O show do SMD começou com atraso e o dia já clareava. Eu estava bocejante com a atração anterior e só me animei quando a dupla (fofíssima) entrou no palco. O set foi impecável e claro, tocaram vários de seus remixes como "Windowlicker", do Aphex Twin; "Magick", do Klaxons; "The prime time of your life", do Daft Punk; "Gravity's rainbow"; do Klaxons remixado pelo Soulwax; fizeram uma colagem de várias músicas incluindo "Let's make love", do CSS e suas próprias músicas "Hustler", "We are your friends" (original!!! não tocaram o famoso remix feito pelo Justive, o que eu achei genial) e "I believe".

Eles estavam animadíssimos e o dia amanhecendo, o sol a pino fez o momento ser mais mágico, o que fez valer a pena toda a empreitada.

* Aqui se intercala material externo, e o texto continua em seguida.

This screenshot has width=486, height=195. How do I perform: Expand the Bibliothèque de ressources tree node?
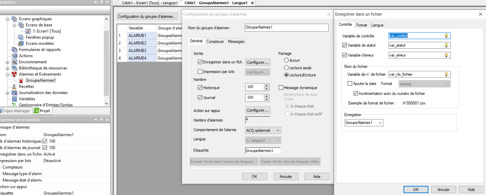[x=7, y=68]
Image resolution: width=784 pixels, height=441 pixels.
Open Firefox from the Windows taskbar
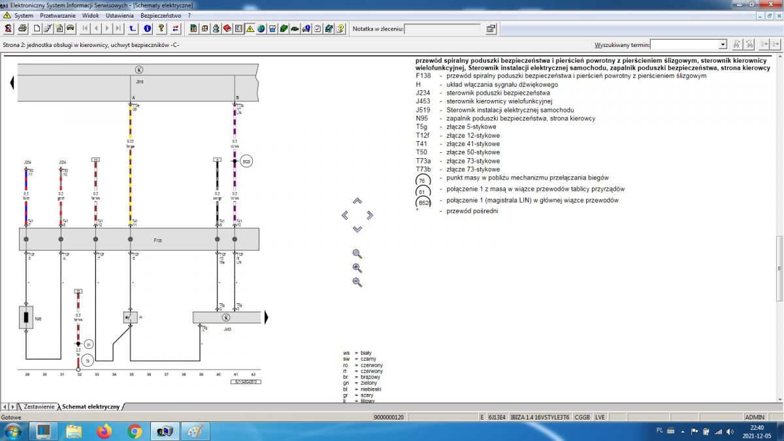click(105, 431)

De qualquer forma, está na hora dos organizadores reverem o festival, porque no formato atual ele não está funcionando. Hoje o que eu considero um modelo perfeito e atual é o Nokia Trends. Talvez seja hora de olhar para o lado e aprender com quem sabe fazer bonito, afinal festivais são sempre bem vindos.

Um comentário:

Celina Carpanedo disse...

Oi Lalai,
Que legal você ter respondido meu comentário do outro dia ;)
Mas vou jogar lenha aqui na sua fogueira.
Além do seu texto, li várias reportagens sobre o Skol Beats, e de maneira geral todo mundo disse o mesmo.
Eu não fui até porque já cansei desses eventos multitudinários exatamente pela falta de organização e estrutura.
Quanto a falta de respeito, o que acontece é que, infelizmente, esse evento é realizado no Brasil. Imagina se a atração principal do Coachella não chegasse? Você acha que o público ia deixar barato?
No way!
Só que das quase 40 mil pessoas que passaram pelos 2 dias de eventos, você e seus amigos devem ter sido os únicos que foram reclamar pelos seus direitos.
E aí o que acontece? O engraçadinho vem com essa de "se ficou até agora é porque gostou".
Por mais que o código de defesa do consumidor nos dê respaldo, nessas horas acabamos morrendo com a grana a amargando a decepção de não ter visto quem nos levou até o evento.
Mas não se encha de esperança quanto a devolução da sua grana, no máxinmo eles vão te dar um vale-breja pro próximo Skol Beats.
blergh!
Aproveite o espaço e seus contatos na noite e arrebenta com a organização do evento.